Sgancio le cinture e salto fuori dall’abitacolo neanche fosse rovente; saltello: le gambe ci sono, mi muovo discretamente anche se la schiena fa un male cagnaccio. Arrivano Vitto, il Buffa e dopo un po’ anche Luca; anche Re scende dalla torre e si avvicina.

Facciamo un primo controllo dei danni; la pancia un po’ ammaccata, il pattino volato via (poi ritrovato), il supporto del cupolino un po’ “strosciato” e, in un punto nella parte inferiore delle ali (che si sono flesse fino a toccare il suolo nel momento del contatto con la pista) il gelcoat incrinato per una decina di centimetri.

 “Come stai? Tutto ok? Non ti preoccupare, l’aliante si ripara, il pilota un po’ meno...stai tranquillo adesso”; non una parola sui miei errori. Quelle, com’è giusto, arriveranno; ma ora no. Grazie ragazzi, grazie davvero.

Che dire? A bocce ferme, mi sento un vero coglionazzo. Come si può pensare di mollare la barra durante il traino a 150 metri di quota? Ma quale perverso meccanismo ti esplode nel cervello quando meno te lo aspetti? Una volta accertato che il cupolino era aperto, cosa avrei dovuto fare? Boh, direi qualcosa tipo:

  • “Luca da AlfaYankee: ho il cupolino aperto. Evita le virate e sali dritto lentamente, per favore.”
  • Sgancio a 4-500 metri, proseguo dritto, trimmo un po’ l’aliante e SOLO ORA mollo brevemente la barra per chiudere il cupolino.
  • Ammettendo comunque il primo errore e il conseguente sgancio a 150, devo pensare da quel momento in poi SOLO all’atterraggio, e si fotta il cupolino aperto.

Una piccola riflessione, che ripeto più che altro a mio beneficio esclusivo: ogni tanto le check-list vengono considerate tediose poesie da recitare a memoria (sbuffando, qualche volta): invece, ogni volta senza eccezioni, vanno “sentite” dentro; quando qualcosa viene ad interrompere la normale procedura (tipo aprire il cupolino per parlare con qualcuno in attesa del decollo…vero?), ricominciare la lista dei controlli pre-volo può far perdere qualche minuto, ma sicuramente non gelcoat, pattini di coda o peggio vertebre...senza considerare i pantaloni in lavanderia!

Voglio approfittare dell’occasione – ancora una volta – per ringraziare di cuore le splendide persone che mi hanno aiutato subito dopo...diciamo il “contatto”, e successivamente per le pratiche assicurative, il trasporto all’officina...ma soprattutto per le telefonate, le belle parole, i consigli non saccenti ma dettati dalla passione. Un particolare ringraziamento al mio socio Fulvio che, quando gli ho comunicato la notizia dell’incidente al nostro Ragazzo, senza batter ciglio mi  ha chiesto “Ma tu come stai? Non ti preoccupare per l’aliante”. Non esiste un numero finito di “bottiglie” da pagare...comincerò con le damigiane!!

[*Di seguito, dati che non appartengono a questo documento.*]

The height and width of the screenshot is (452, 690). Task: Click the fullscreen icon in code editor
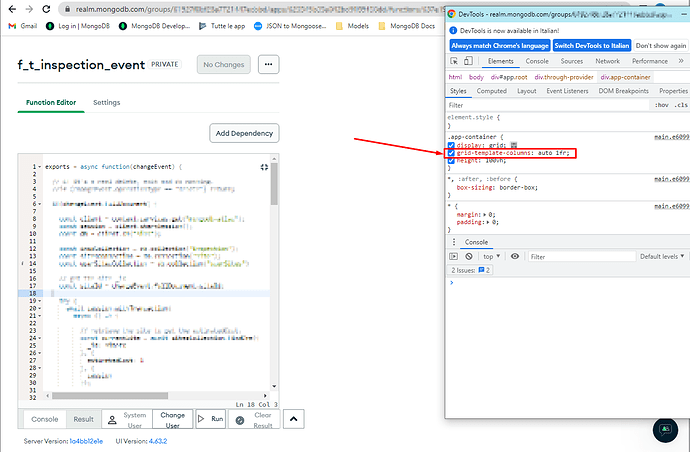coord(264,167)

Grazie per l’ospitalita. Qualcosa mi dice che “Hai chekkato il cupolino?” diventerà un vero tormentone estivo.

Stefano Lasagna

NOTA: anche se l’argomento trattato è ben lungi dall’essere ludico o comico, il mio stile di scrittura proprio non riesce ad evitare una sorta di ironia che potrebbe essere travisata in sfrontatezza, incoscienza o delirio di onnipotenza. Tutt’altro. Anche dopo aver ringraziato in privato il Sommo Volatile per avermi somministrato una lezione tutto sommato non eccessivamente onerosa, quei pochi metri di discesa non-troppo-controllata popolano tuttora i miei sogni notturni con una costanza direi quasi “da incubo”! Confido quindi nell’abilità dei lettori di discernere il vero, tetro sottobosco sotto le fragili, futili foglie colorate.